— BEGIN RECORD LIST —

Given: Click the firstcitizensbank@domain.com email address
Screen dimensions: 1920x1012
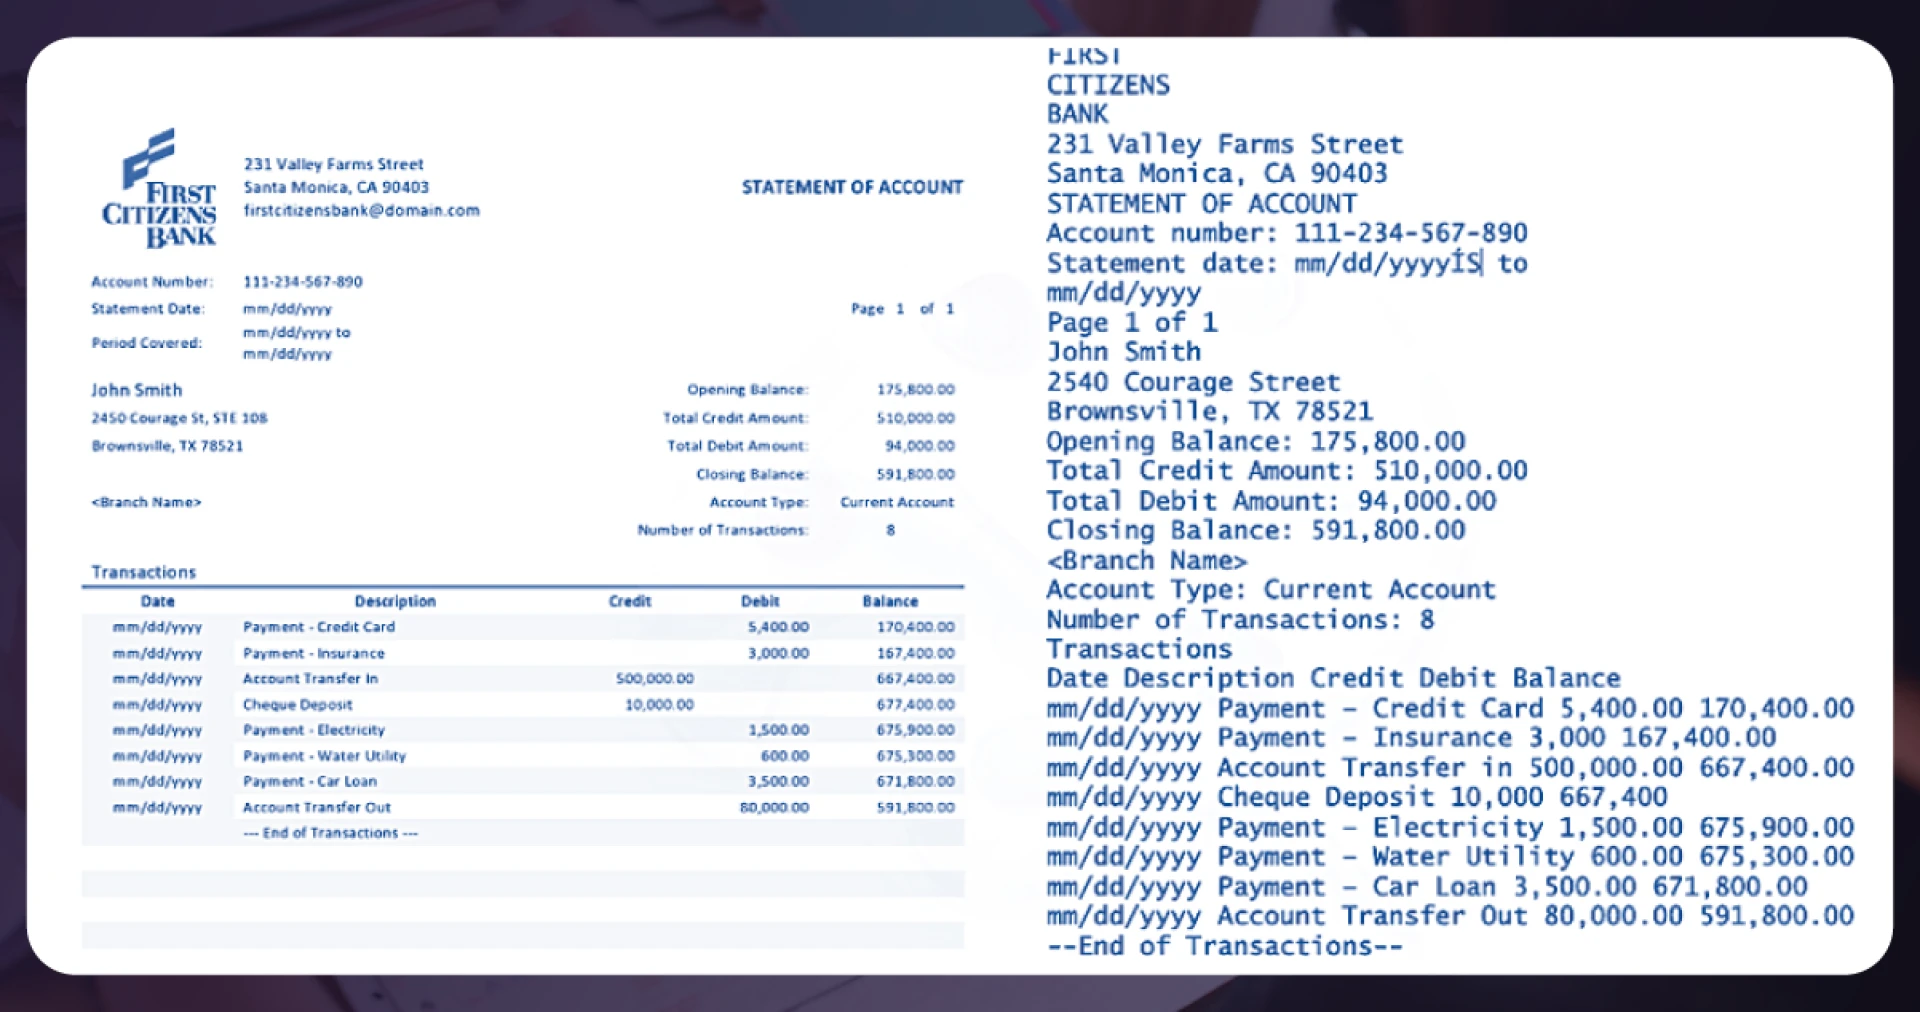Looking at the screenshot, I should coord(361,211).
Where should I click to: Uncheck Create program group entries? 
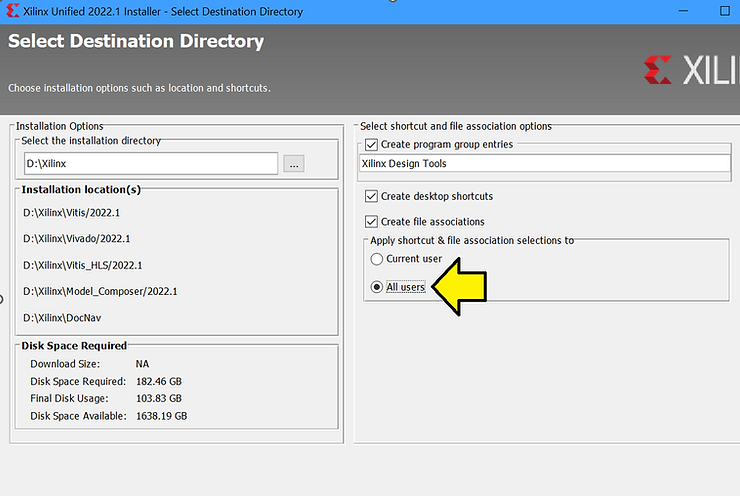[372, 145]
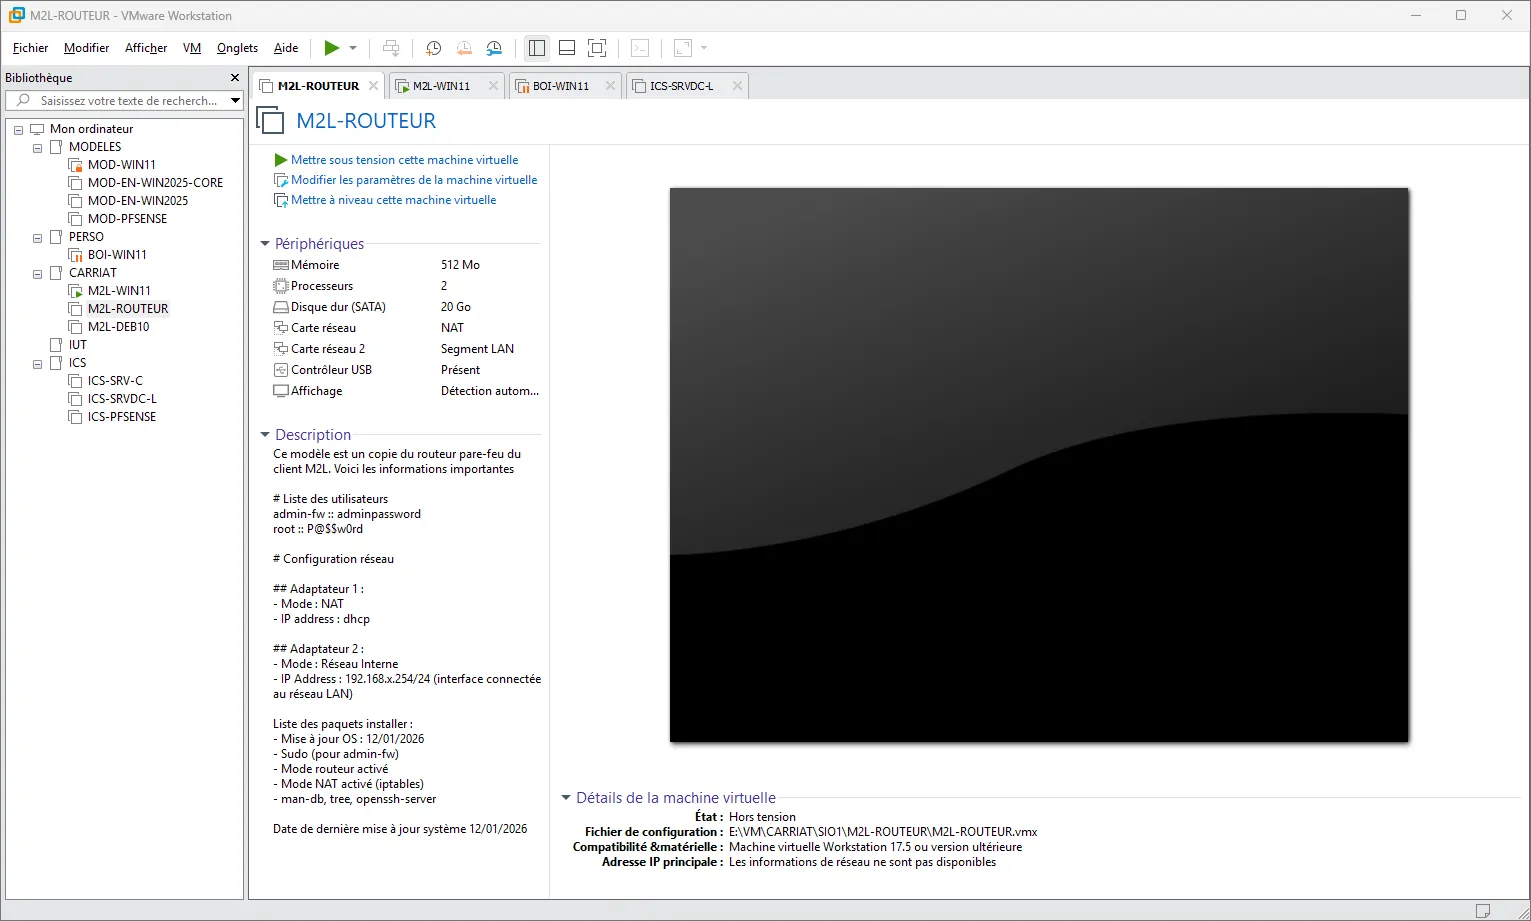1531x921 pixels.
Task: Close the M2L-WIN11 tab
Action: pyautogui.click(x=493, y=86)
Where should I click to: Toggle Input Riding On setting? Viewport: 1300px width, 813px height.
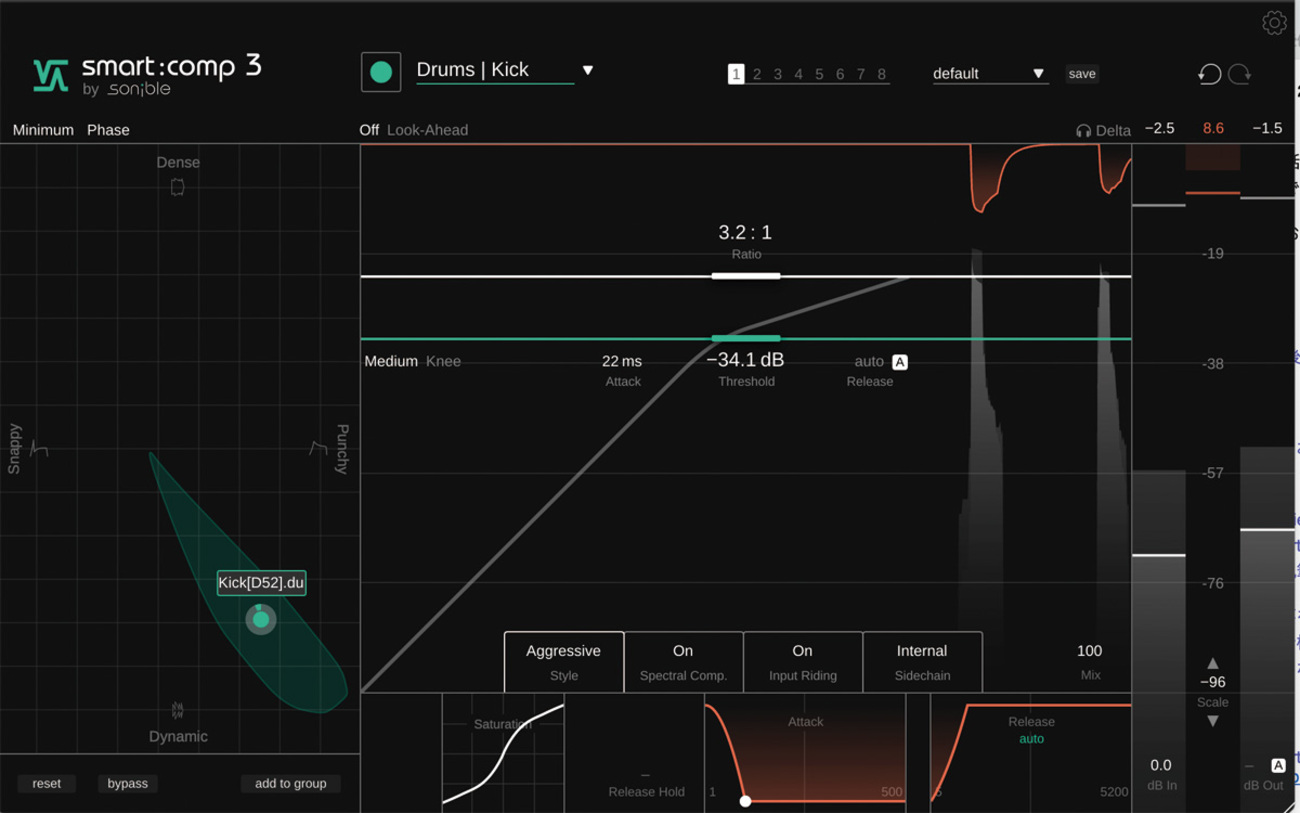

— END RECORD LIST —

◆ TASK DESCRIPTION ◆
Rewrite all of the entries with "Where should I click to" changed to "Where do I click to" and everything else left as is. Omit the pictures from your version.

◆ RESULT FOR THIS TASK ◆
Given: Click the firstcitizensbank@domain.com email address
Screen dimensions: 1920x1012
Looking at the screenshot, I should coord(361,211).
Where do I click to: Uncheck Create program group entries? 
[372, 145]
1531x921 pixels.
Task: Close the M2L-WIN11 tab
Action: pyautogui.click(x=493, y=86)
Where do I click to: Toggle Input Riding On setting? Viewport: 1300px width, 813px height.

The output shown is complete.